Astrônomos confirmam que a Lua cobrirá completamente o Sol por período superior ao eclipse de 2024. A magnitude do eclipse atingirá 1,079, indicando cobertura total da luz solar.
Trajetória da sombra lunar
A sombra inicia no Atlântico Leste. Ela avança pelo Estreito de Gibraltar.
O percurso inclui Espanha, Marrocos e Argélia.
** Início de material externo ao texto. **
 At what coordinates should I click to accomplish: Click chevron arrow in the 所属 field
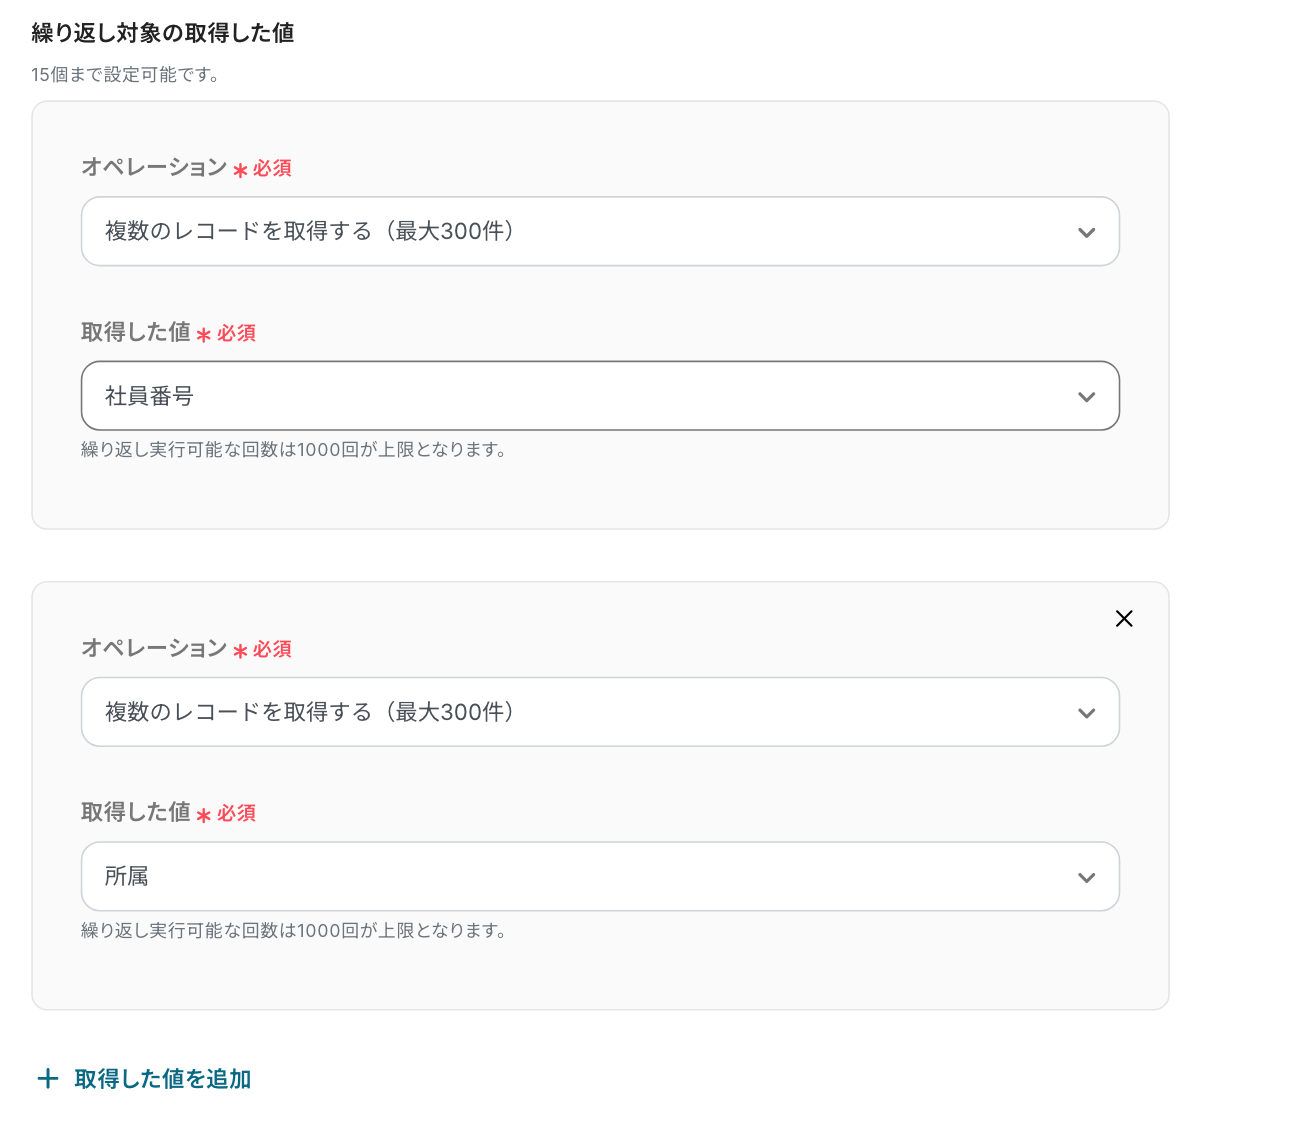[1086, 878]
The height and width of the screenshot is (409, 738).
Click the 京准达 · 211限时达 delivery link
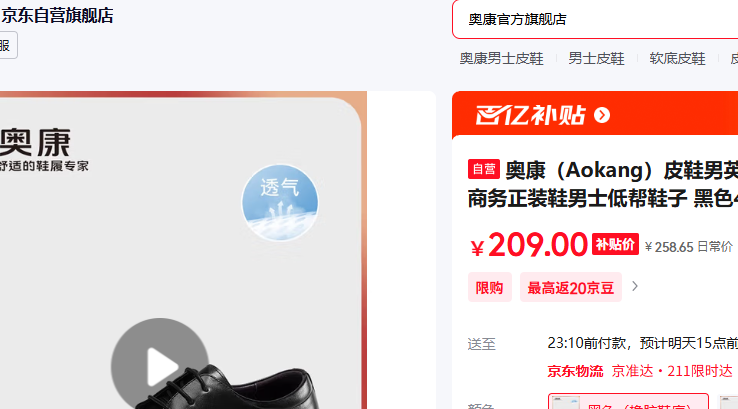pyautogui.click(x=672, y=371)
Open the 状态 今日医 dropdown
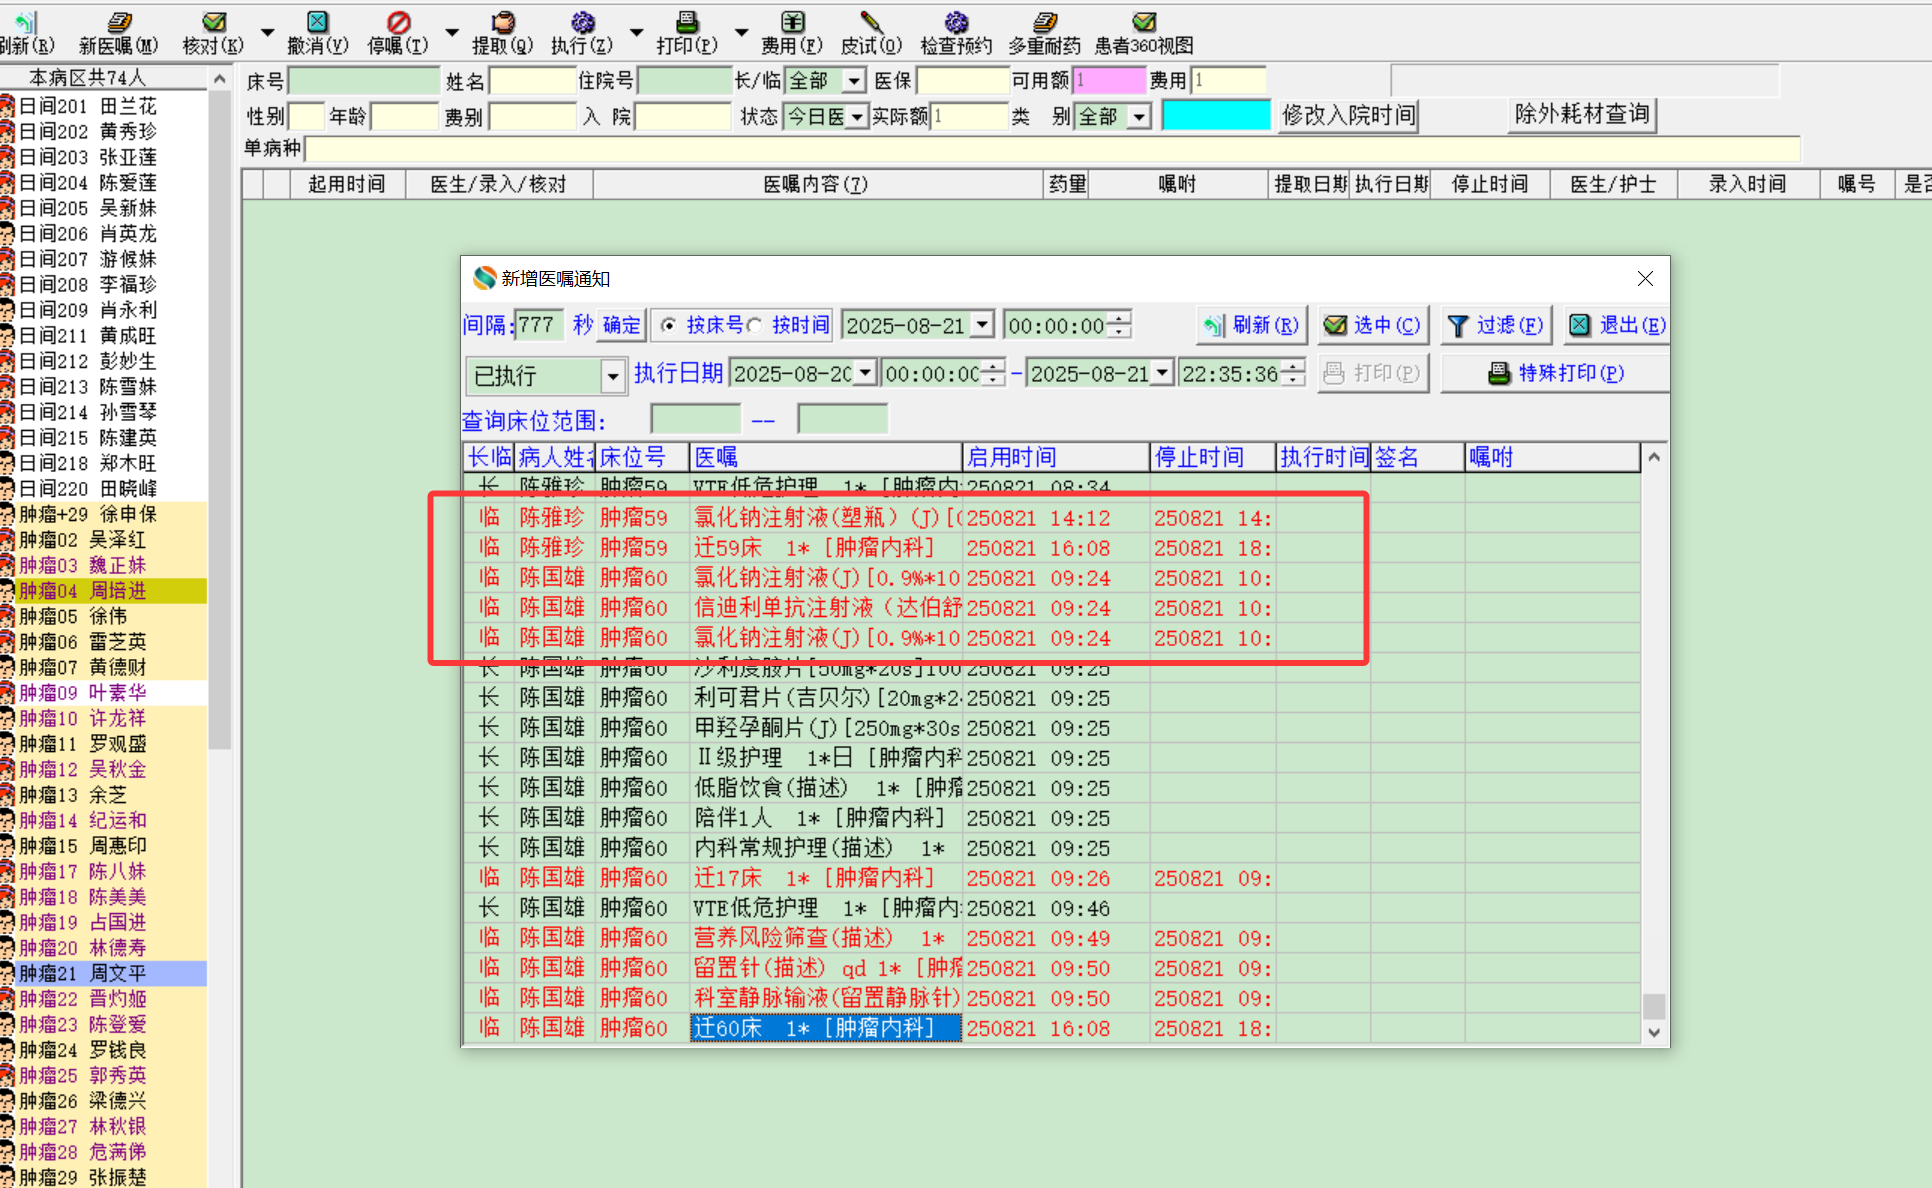 857,117
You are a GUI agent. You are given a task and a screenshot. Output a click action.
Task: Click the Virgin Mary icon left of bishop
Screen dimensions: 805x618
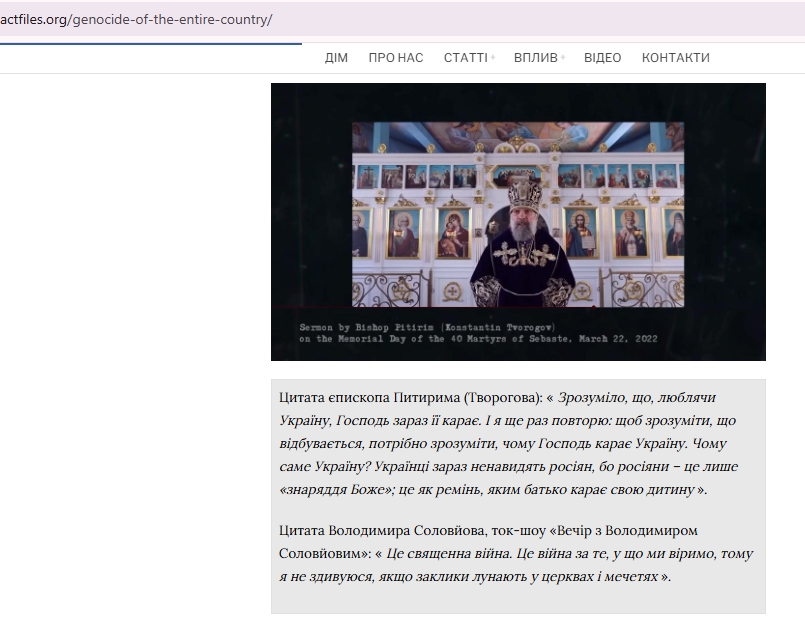click(454, 233)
A faixa prossegue pela Tunísia, Líbia e Egito.
Países na faixa de totalidade
- Espanha
- Marrocos
- Argélia
- Tunísia
- Líbia
- Egito
- Sudão
- Arábia Saudita
- Iêmen
- Somália
Cidades como Cádiz, Málaga, Tânger, Oran, Benghazi e Luxor ficam na rota direta. Ilhas no Oceano Índico também registram o fenômeno.
Horário do evento
O eclipse começa por volta das 10h no horário de Brasília. A fase de totalidade inicia após as 11h. Todo o processo estende-se por mais de três horas.
Observadores na totalidade veem a coroa solar. Estrelas e planetas brilhantes aparecem durante a escuridão.
Ponto de maior duração
O ápice ocorre no Egito. A duração de 6 minutos e 23 segundos concentra-se em Luxor. Expedições já se organizam para a região.
Visibilidade parcial
Regiões da Europa registram cobertura parcial do Sol. Países da África e do Oriente Médio observam o mesmo. A parcialidade varia conforme a distância da faixa central.
Frequência de eclipses totais
Eclipses solares totais acontecem a cada 18 meses em algum ponto do planeta. Para um local específico, o intervalo médio é de 375 anos. Eclipses parciais ocorrem com maior regularidade.
O próximo eclipse total no Brasil está previsto para 2075. Estados como Paraná, São Paulo e Minas Gerais terão escuridão por cerca de 2 minutos.
Preparação para observação
Óculos especiais filtram a luz solar durante fases parciais. Equipamentos telescópicos captam detalhes da coroa na totalidade. Locais elevados reduzem interferências atmosféricas. Planejamento antecipado garante posições na faixa de totalidade.
A intensidade de 1,079 só se repetirá em 2150. O evento mobiliza cientistas e entusiastas internacionais. Registros fotográficos exigem câmeras com filtros adequados. Condições meteorológicas influenciam a visibilidade clara.